>> Start Data records
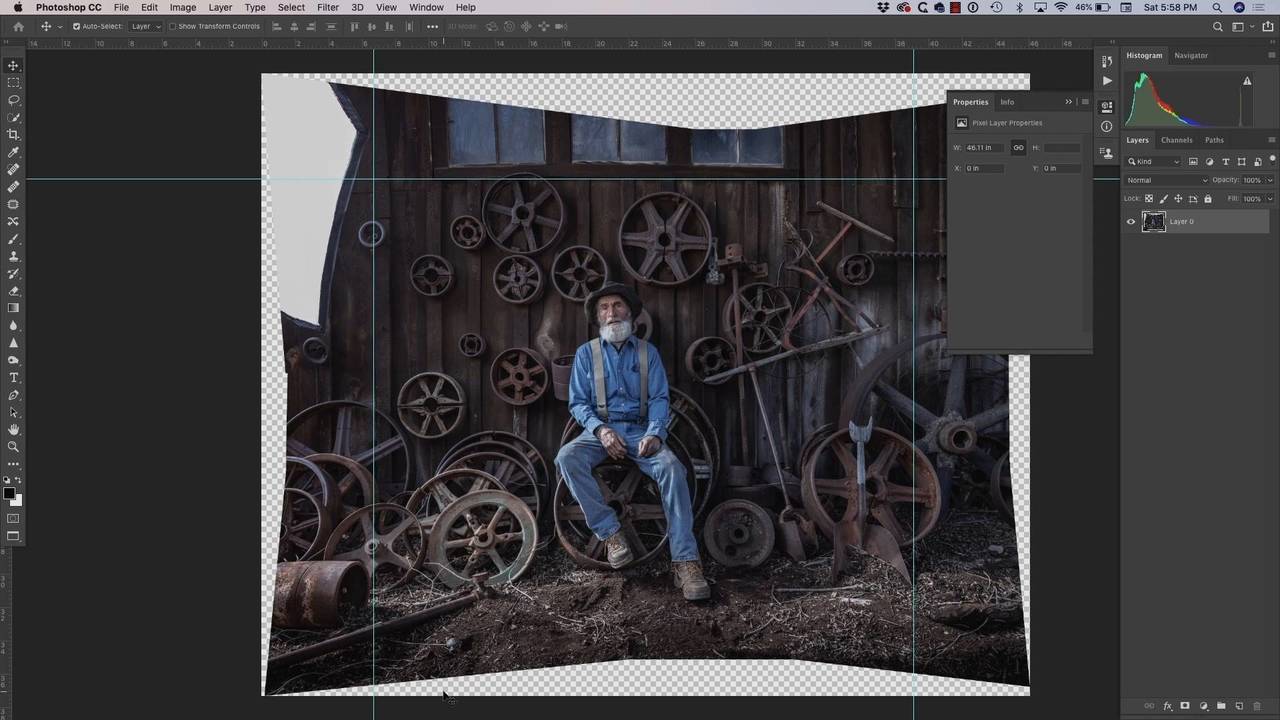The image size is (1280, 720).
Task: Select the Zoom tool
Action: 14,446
>> End Data records
>> Start Data records
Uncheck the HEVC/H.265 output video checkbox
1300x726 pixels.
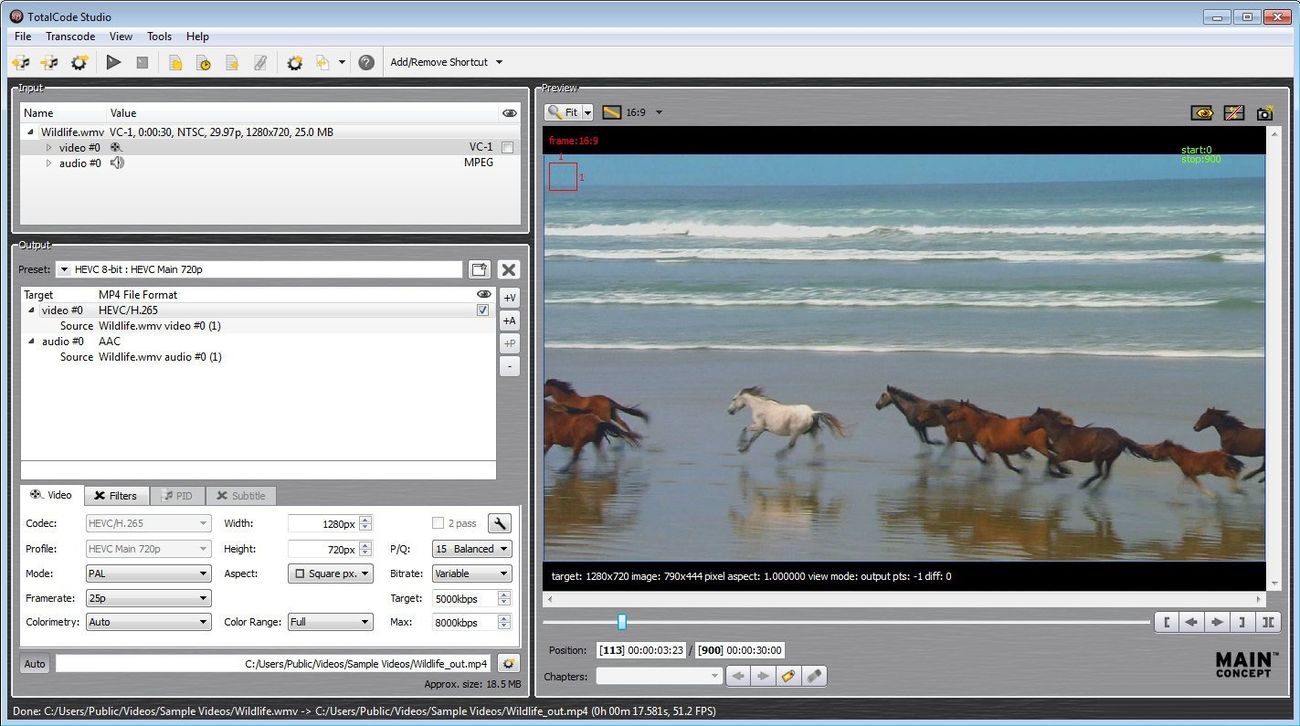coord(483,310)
>> End Data records
What is being asked
Copy word for word the stretch of the records from the line containing "The image size is (1280, 720)." through the line containing "Action: 14,446", leaving out the pictures.

Exercise response
The image size is (1280, 720).
Task: Select the Zoom tool
Action: 14,446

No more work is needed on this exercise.